Wednesday, November 23, 2016

MyRocks: use less IO on writes to have more IO for reads

Holiday is almost here and I wrote a long blog post on write-efficiency yesterday so this one will be short. A longer version of this is in progress because this is an interesting result for me to explain. We assume that an LSM is less efficient for reads because it is more efficient for writes and it is hard to be optimal for all of read, write & space efficiency.

For real workloads it is complicated and for now I include benchmarks in "real workloads".  Here is one interesting result from my IO-bound tests of Linkbench. The summary is that when you spend less on IO to write back changes then you can spend more on IO to handle user queries. That benefit is more apparent on slower storage (disk array) than on faster storage (MLC NAND flash) because slower storage is more likely to be the bottleneck.

IO-bound Linkbench means that I used a server with 50G of RAM and ran Linkbench with maxid1=1B (1B nodes). The MyRocks database was ~400G and the InnoDB database was ~1.6T. Both MyRocks and InnoDB used MySQL 5.6.26. The workload is IO-heavy and the database working set is not cached.

The interesting result is that the difference between MyRocks and InnoDB becomes larger as storage gets slower. Another way to describe this is that InnoDB loses more performance than MyRocks when moving from faster to slower storage. I assume this is because MyRocks uses less IO capacity for writing back database changes so it has more IO capacity for handling user queries.

                Transactions per second
                MyRocks InnoDB  MyRocks/InnoDB
Disk array      2195    414     5.3
Slow SSD        23484   10143   2.3
Fast SSD        28965   21414   1.4

The random operations per second provided by the storage devices above is approximately 1k for the disk array, 10k for the slow SSD and more than 100k for the fast SSD.


  1. Mark,

    I'm not surprised by results at all.
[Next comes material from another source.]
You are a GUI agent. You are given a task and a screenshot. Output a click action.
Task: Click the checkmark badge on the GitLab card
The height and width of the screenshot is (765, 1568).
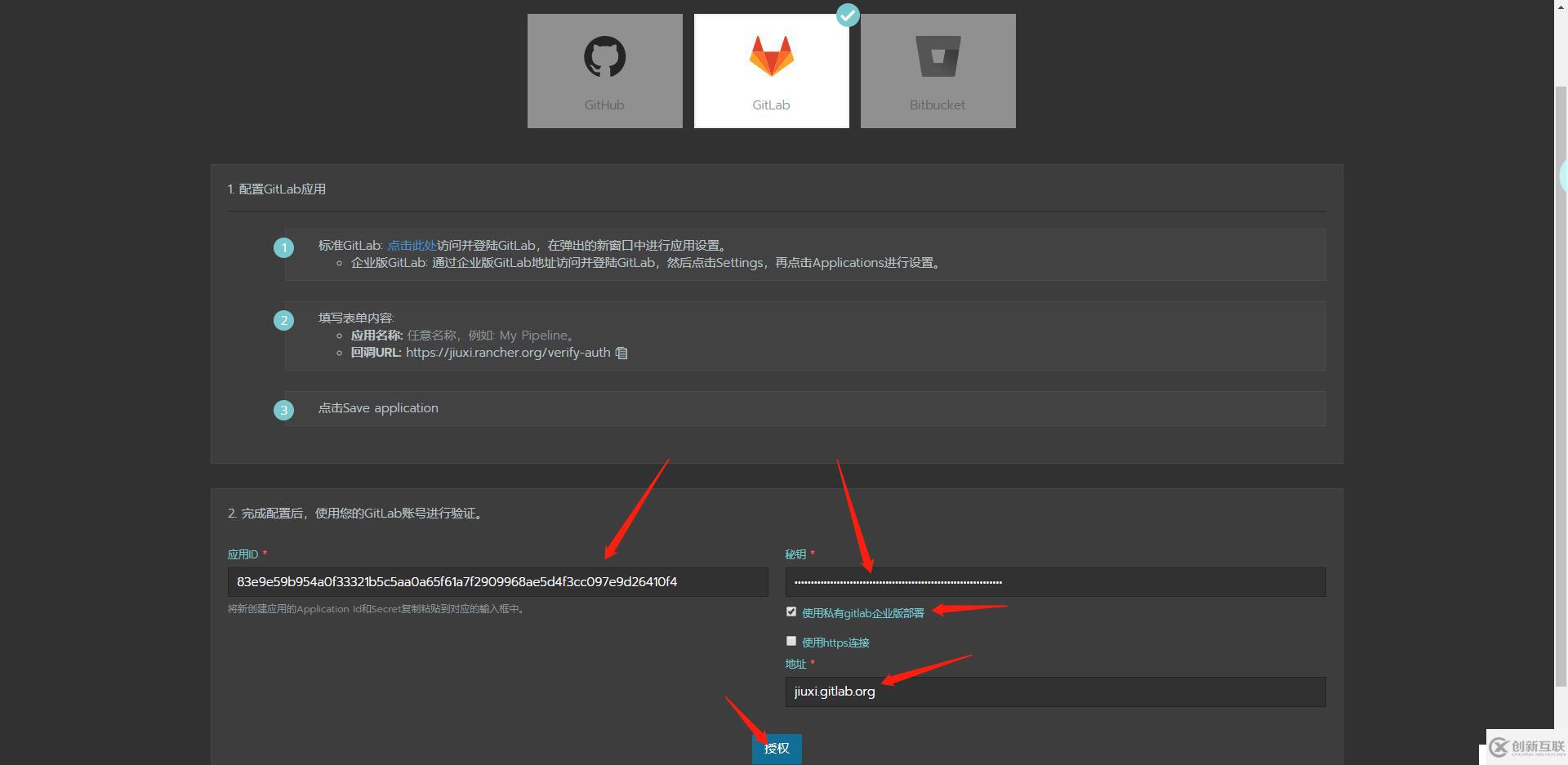[x=848, y=15]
It is not very clear how the logical IO distributed over the data stored but with 50GB you have much more cache fit for RocksDB than for Innodb. Even with LSM I would expect data access is not uniform.

    The less cache misses we get naturally the more CPU time vs number of IOs you will get and as such the slower the storage the larger is impact.

    For example if for System1 you take 10ms of CPU time plus 100 disk IOs per operation and for System2 it is 100ms and 10 disk IO operations than the total time would be a lot difference if you have 10ms for IO or 0.01ms

    From what you reported before RocksDB uses more CPU time per operation compared to uncompressed Innodb.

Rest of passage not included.